W5500 is integrated at the ESP-IDF Ethernet driver layer:

esp_eth_mac_t *mac = esp_eth_mac_new_w5500(&w5500_config, &mac_config);
esp_eth_phy_t *phy = esp_eth_phy_new_w5500(&phy_config);

These functions:

• instantiate the W5500 MAC/PHY drivers
• register it as the system’s Ethernet interface

After initialization:

• DHCP assigns an IP address
• The IP is passed to RTPS via:

This step is critical:
it connects the ROS 2 communication stack to the physical Ethernet network via W5500.

Data Flow in the System

At runtime, communication follows a deterministic pipeline:

ROS 2 Message (Host)
    ↓
RTPS (Discovery + Data)
    ↓
UDP Packet
    ↓
lwIP Stack
    ↓
ESP-IDF Ethernet Driver
    ↓
W5500 (SPI)
    ↓
Ethernet Cable
    ↓
ESP32 Callback Execution

Incoming data is received through:

• RTPS discovery (SPDP, SEDP)
• UDP unicast payload
• callback execution in the application layer

This enables true end-to-end ROS 2 communication without intermediaries.

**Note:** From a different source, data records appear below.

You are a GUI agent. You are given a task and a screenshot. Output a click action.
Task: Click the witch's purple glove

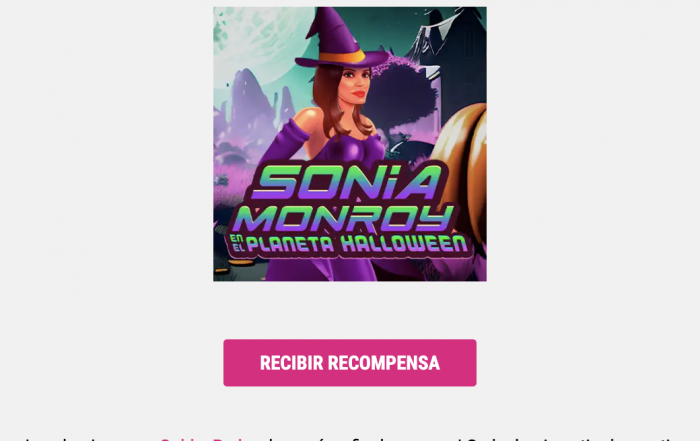[x=280, y=145]
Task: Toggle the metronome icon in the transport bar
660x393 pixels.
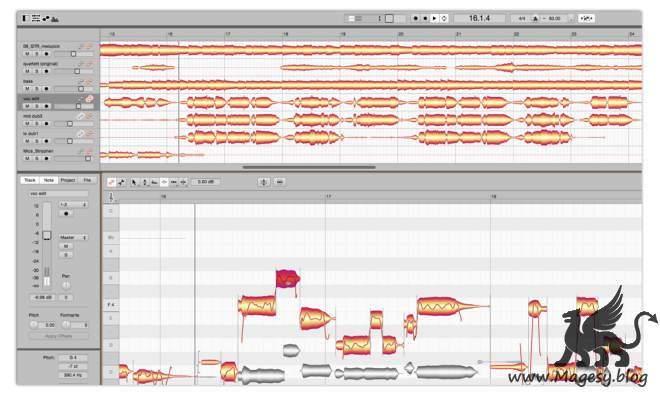Action: point(535,19)
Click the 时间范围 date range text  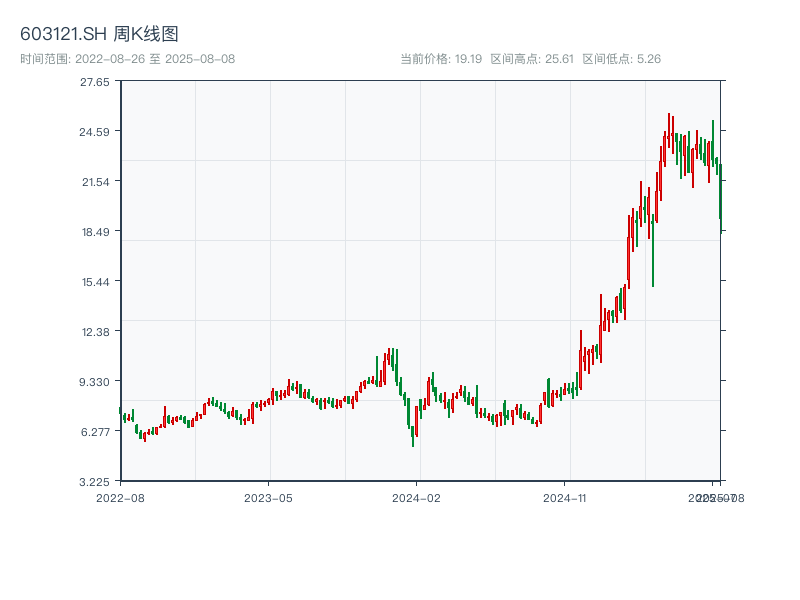click(127, 59)

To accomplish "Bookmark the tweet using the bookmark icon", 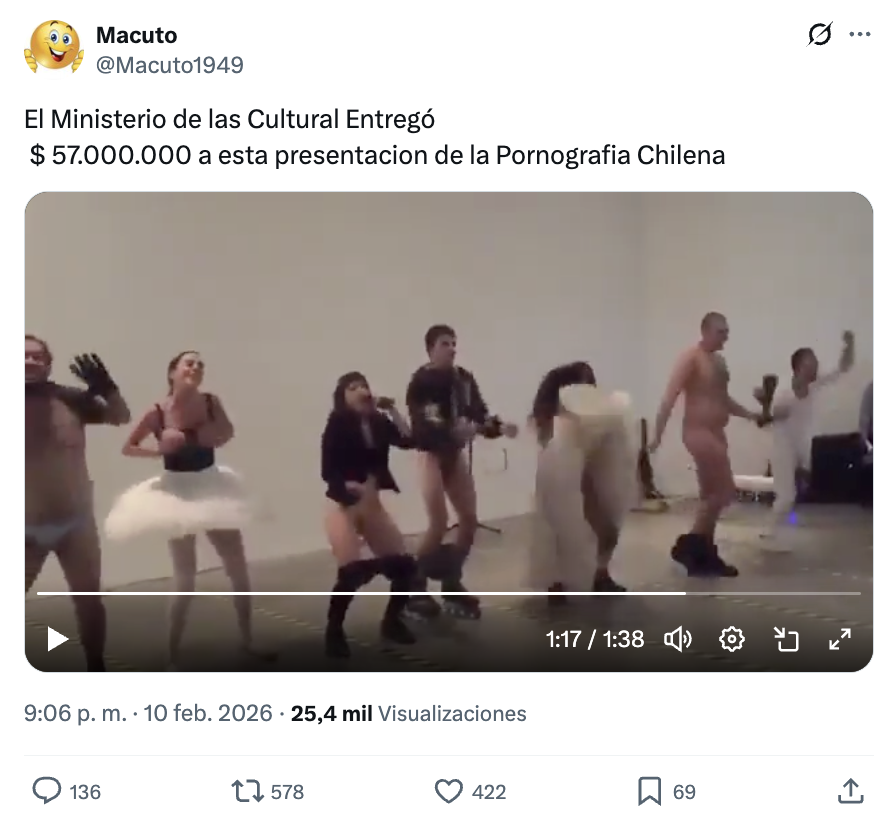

Why WIZnet is Used in This Project

The choice of W5500 is not incidental—it directly addresses the limitations of Wi-Fi-based embedded ROS systems.

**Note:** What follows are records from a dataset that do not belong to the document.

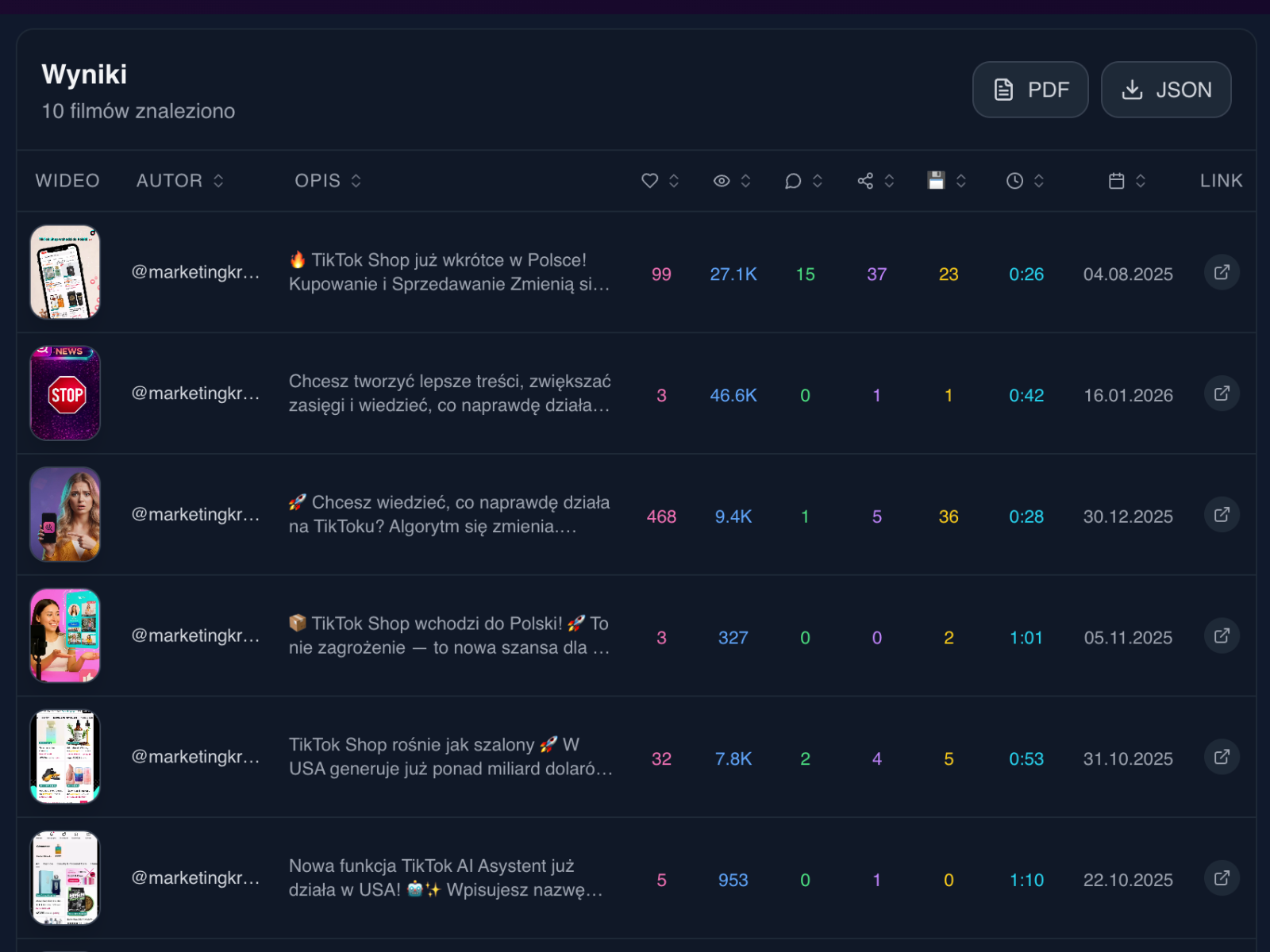Viewport: 1270px width, 952px height.
Task: Open external link for 30.12.2025 video
Action: [x=1222, y=515]
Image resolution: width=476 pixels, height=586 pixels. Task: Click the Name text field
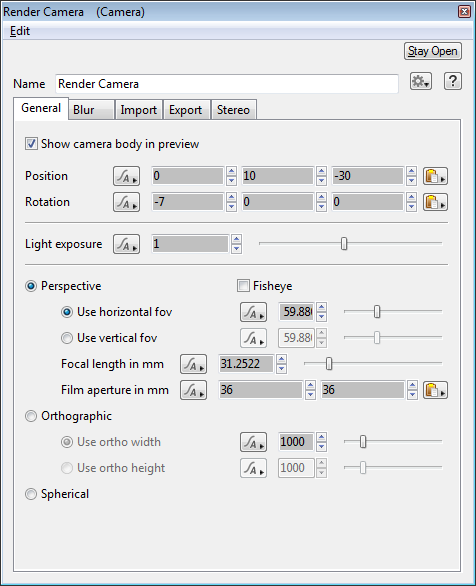point(227,84)
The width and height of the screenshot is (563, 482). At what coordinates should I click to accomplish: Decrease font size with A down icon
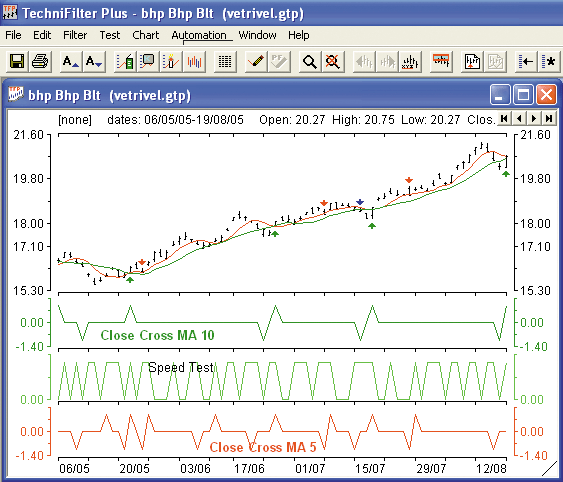(94, 62)
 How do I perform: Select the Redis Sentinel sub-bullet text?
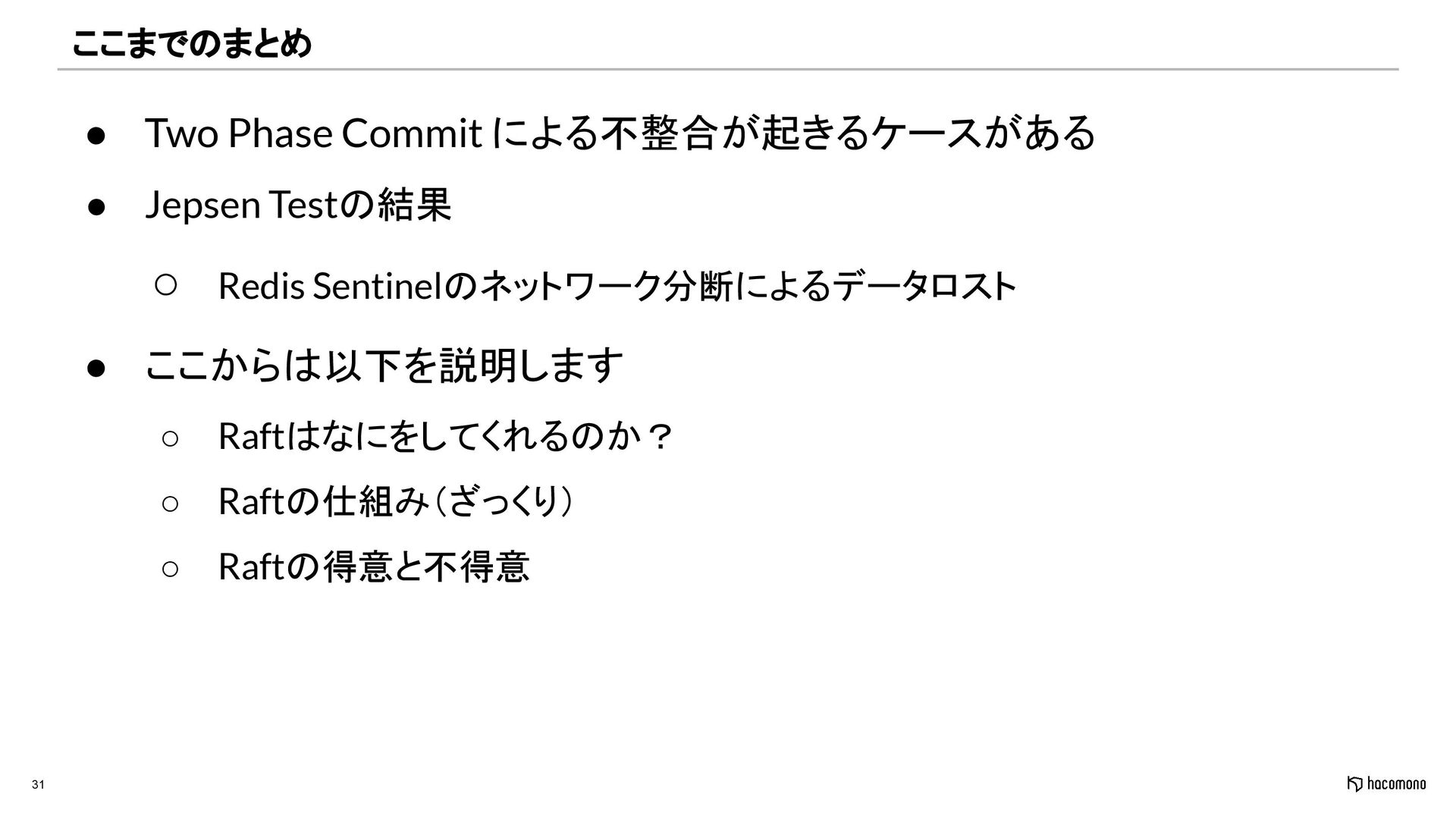617,287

1. Deterministic Communication

Wi-Fi introduces variable latency due to interference and contention.
Ethernet provides stable and predictable timing, which is critical for robotics.

2. Reliable Connectivity

Wired connections eliminate:

• signal drops
• reconnection issues
• RF interference

3. Clean Architecture

By separating:

• computation (ESP32)
• networking (W5500)

the system becomes:

• more modular
• easier to debug
• easier to scale

4. Practical Robotics Fit

The project explicitly targets ROS 2 environments where:

• real-time messaging matters
• network stability is more important than mobility

Key Takeaway

This project is not just an Ethernet add-on.

It demonstrates a complete architecture where:

• ESP32-S3 acts as a native ROS 2 node
• W5500 provides a stable wired network interface
• RTPS runs directly over Ethernet without middleware bridges

In short:

WIZnet W5500 enables embedded devices to participate in ROS 2 networks as first-class nodes, using reliable wired communication instead of unstable wireless links.